# weird worms ID



## Toxic (Jul 9, 2012)

I found these worm looking things in one of my tanks. Can anyone please help me ID it? They look like millipedes, but i cant tell for sure. I have no idea how they could have gotten there. The tank has been frogless for almost a year now and no new plants have been introduced in that time.











Video:
http://vid133.photobucket.com/albums/q80/epaldo/IMG_4475_zps4vkpxlck.mp4


----------



## aspidites73 (Oct 2, 2012)

Life will always find a way!

Minimally, a better photo will be needed.


----------



## Ed (Sep 19, 2004)

If you enlarge the picture and look closely you can see the antenna. Not a worm, a millipede.
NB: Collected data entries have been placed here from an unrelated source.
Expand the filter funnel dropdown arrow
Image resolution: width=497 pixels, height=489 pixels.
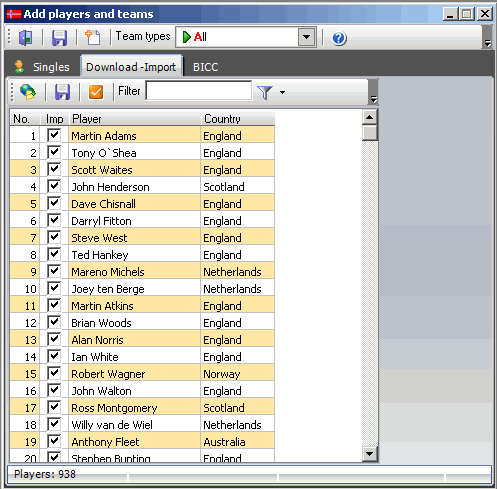pos(282,92)
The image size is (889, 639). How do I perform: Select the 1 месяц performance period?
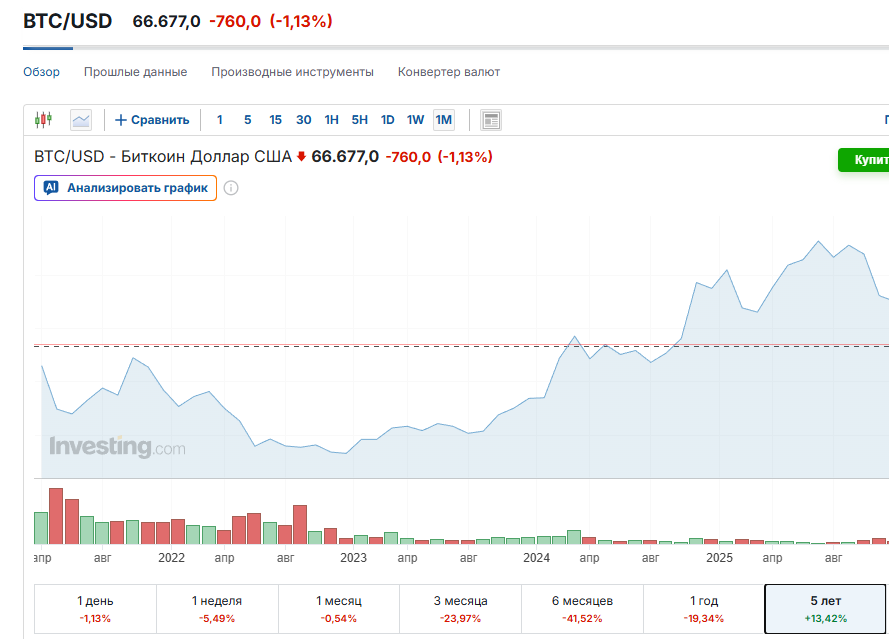338,609
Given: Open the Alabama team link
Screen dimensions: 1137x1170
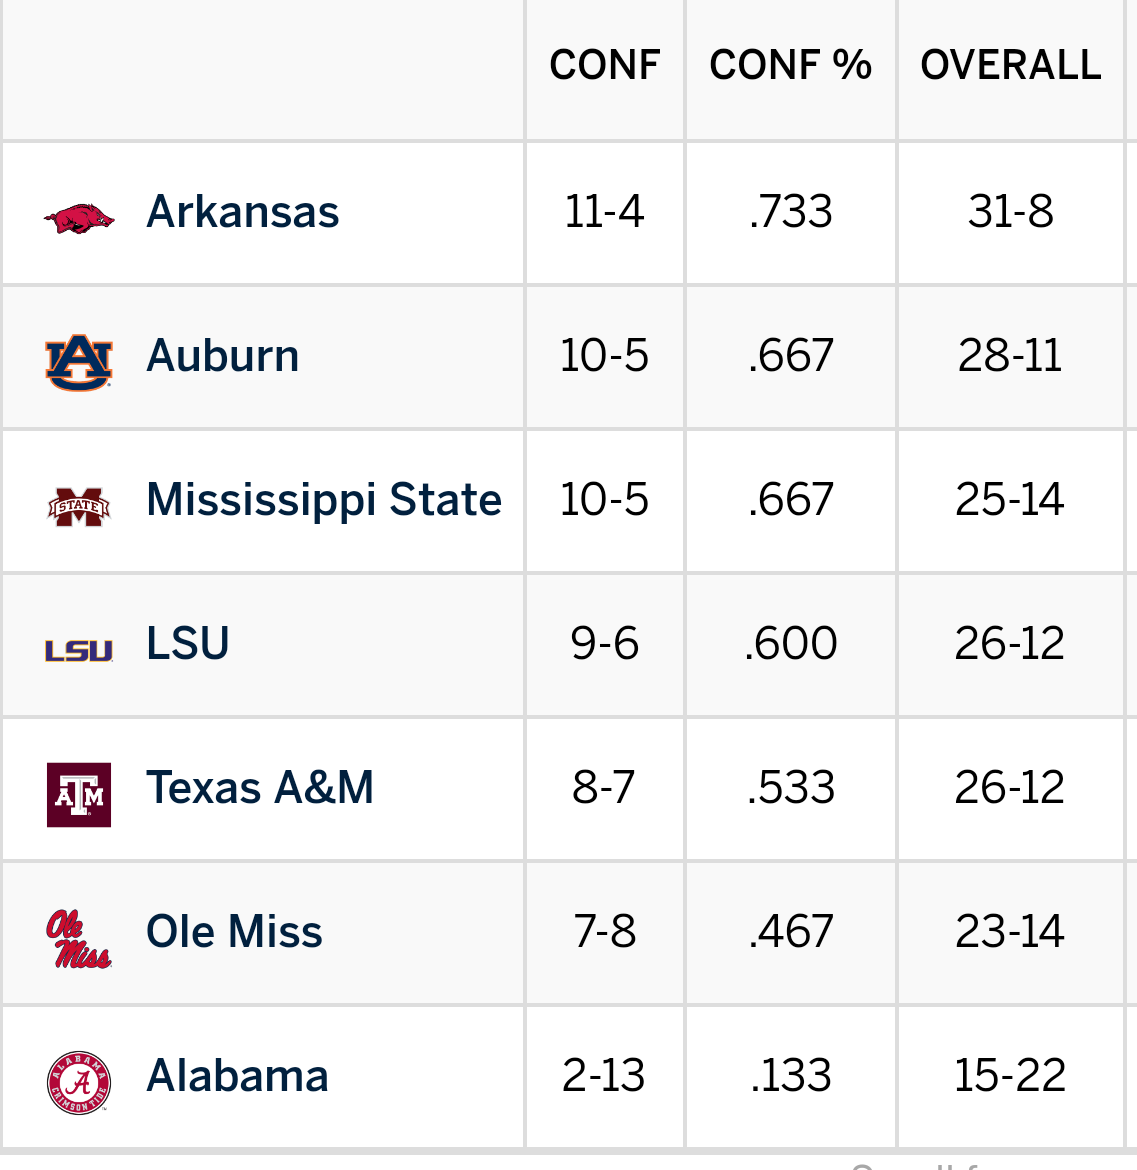Looking at the screenshot, I should coord(237,1076).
I have them in one two cages. 

Some comments 

Ed


----------



## Toxic (Jul 9, 2012)

any idea how they could have gotten there? are they harmful to frogs or plants?


----------



## Ed (Sep 19, 2004)

Toxic said:


> any idea how they could have gotten there? are they harmful to frogs or plants?


I haven't seen any issues. The numbers aren't that high but I can find them if I go in at night with a flashlight or dig around in the leaf litter. Dendrobatids as a group also include millipedes in the diet in the wild. 

Some comments 

Ed


----------